65,000 words is definitely going to be in the JA range unless you've specifically written it to younger children, which is a bad idea. The spectrum of children's literature is very well-defined by publishers based on age and mental maturity. 2-4-year-old books are largely picture books with extremely basic plots. 4-6 you can start getting into more complex ideas like morality, lessons, mythology, and you have more text to the pictures. This is also the age that kids might be reading instead of being read-to by the parent, so you have to be strict on content. This is also the age when "special topics" books begin (like books discussing gay parents, divorce, death, illness, and even abuse and incest. The only topic completely off-limits is abortion, which is not allowed until YA). By middle school, the pictures are cut down to minimum and the children are assumed to be reading on their own, but certain topics are still off-limits except if handled in a very gentle manner, hiding behind imagery. The word count is still relatively short because of attention span, but much larger than picture books. (Kids do read ultra-long Harry Potter books in middle school but this is a special case). YA applies generally to kids in 4-6th grades and is when the topics open up to things teenagers deal with, like sexuality, death, self-image, suicide, anger, etc. It really ends at around age 12-14, when kids generally move into adult books. I remember reading Jurassic Park in sixth grade, which was my first "adult" book, and I was the only one reading that kind of book in my class. By the end of 7th, everyone was reading adult books. (Actually, they were mainly reading magazines and listening to music)

It seems like you have a standard YA fantasy. Anything below YA (Young Adult) should be written with a lot of research into what are the acceptable limts to the content and you should specify the grade range.

Monday, November 20, 2006

Plot Summaries in Queries

Dear Rejecter,

I'm nearing completion on a memoir-in-blog-form, which, with a little work, could easily be reworked into a book manuscript. I've contacted one agency so far; I'm waiting to hear from them before I approach others.

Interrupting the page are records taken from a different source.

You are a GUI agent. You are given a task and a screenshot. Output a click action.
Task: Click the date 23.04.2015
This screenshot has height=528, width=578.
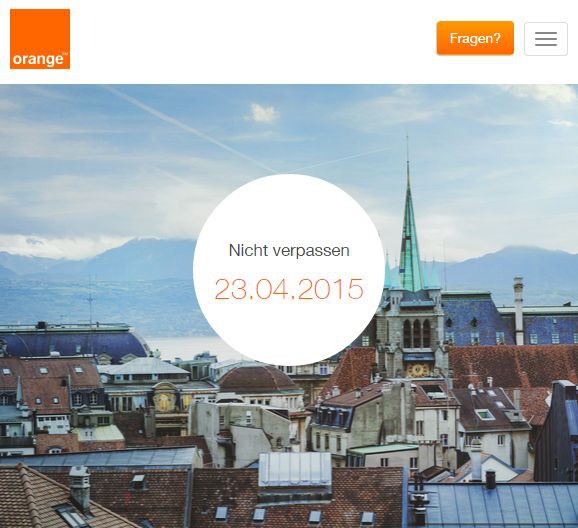pyautogui.click(x=289, y=289)
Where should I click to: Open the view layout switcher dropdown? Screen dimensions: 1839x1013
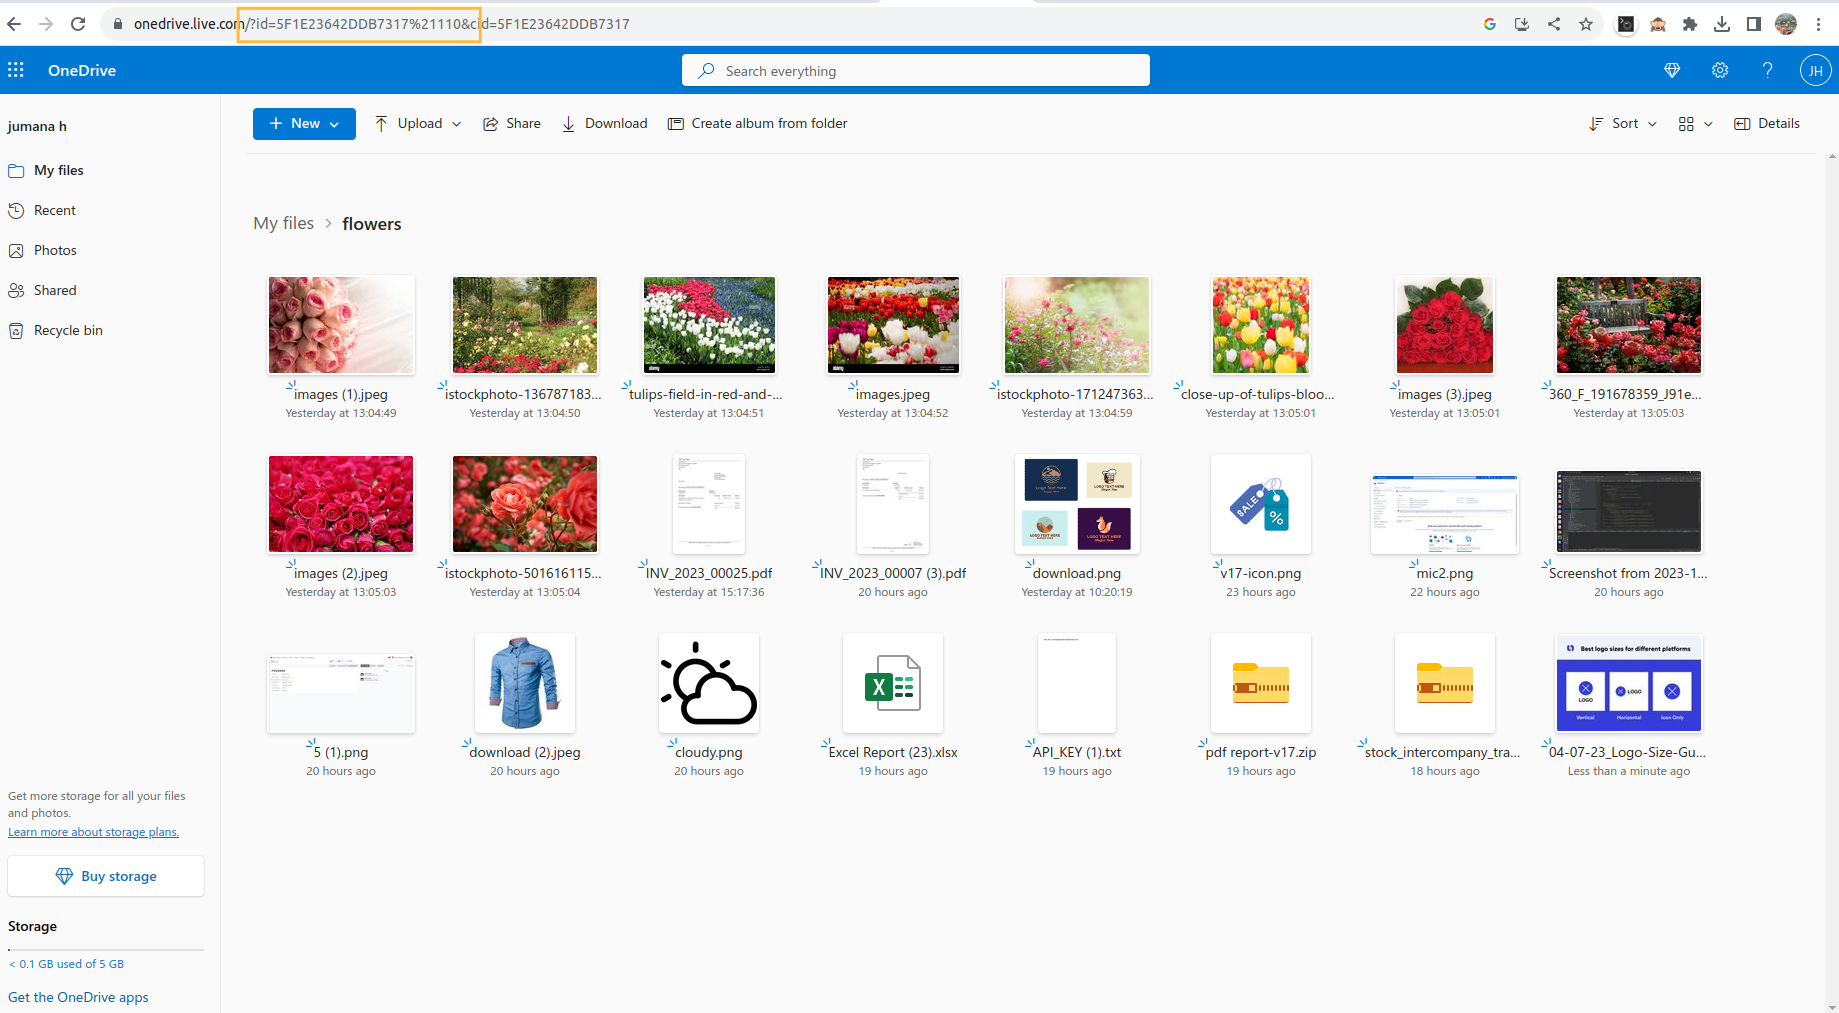pos(1695,124)
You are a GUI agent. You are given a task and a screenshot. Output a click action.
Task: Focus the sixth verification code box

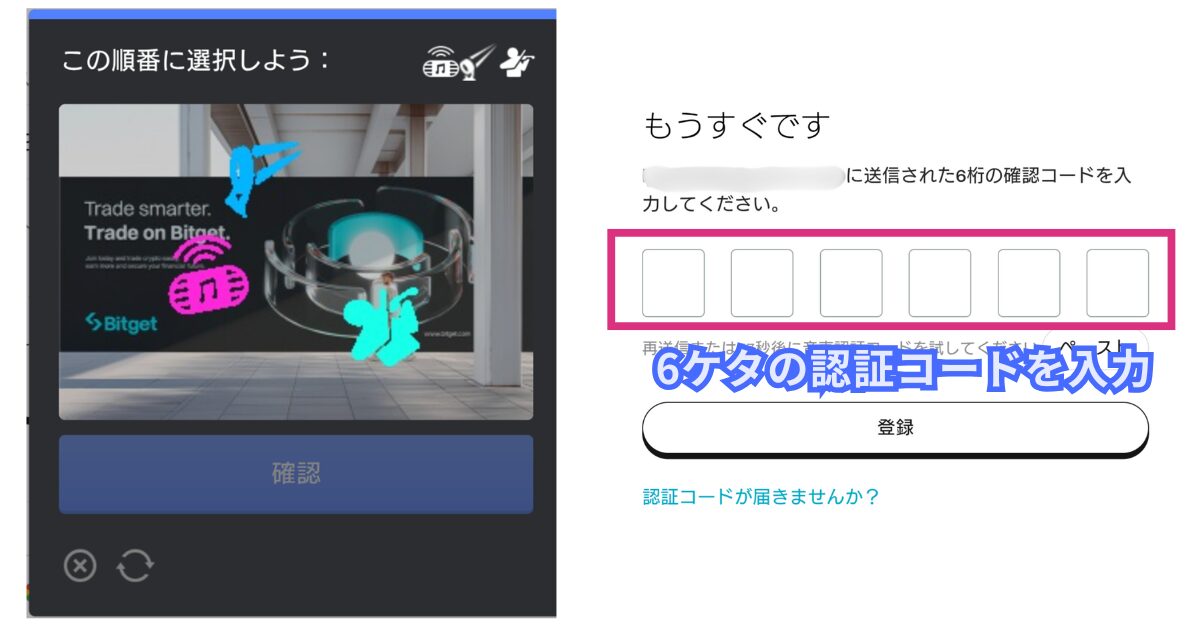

The submission guidelines for the agency I've already approached request just a short paragraph summarizing the subject of the proposed book. However, I've been looking at sample queries, and I've noticed that many of them provide a detailed, blow-by-blow account of the plot, beginning to end.

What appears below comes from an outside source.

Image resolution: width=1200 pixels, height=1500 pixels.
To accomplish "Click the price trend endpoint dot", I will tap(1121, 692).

For future reference, do you suggest a brief overview, or a detailed plot description? The memoir I've been working on is very much a story, rather than a "this-is-what's-happened-in-my-life-so-far" kind of thing, and I could easily provide the entire plot, but it strikes me that that's overkill in an initial query letter.

What are your thoughts? Does it simply depend on who you're querying?

I don't know what sample queries you were looking at, but in general, a blow-by-blow account of the plot is a terrible thing to do in a query. The object of the summation of the book is to entice the agent the same way a book jacket summary would entice the reader - and book jacket summaries don't summarize the plot. They just make it sound like something you would want to read.

The best thing to focus on in that 1-3 paragraph summation is the conflict of the book (known as the "hook"), because it's conflict that makes books interesting, in fiction anyway. An example of this would be: "A factory worker wakes up one morning to discover he has transformed into a bug." I don't know how to go on summarizing that because it's been a while since I read Kafka, and I'm pretty sure he dies at the end, but the point is - guy turns into bug. Okay. That's interesting. You don't see that every day. Now tell me where you're going to go with it - in terms of making the book interesting.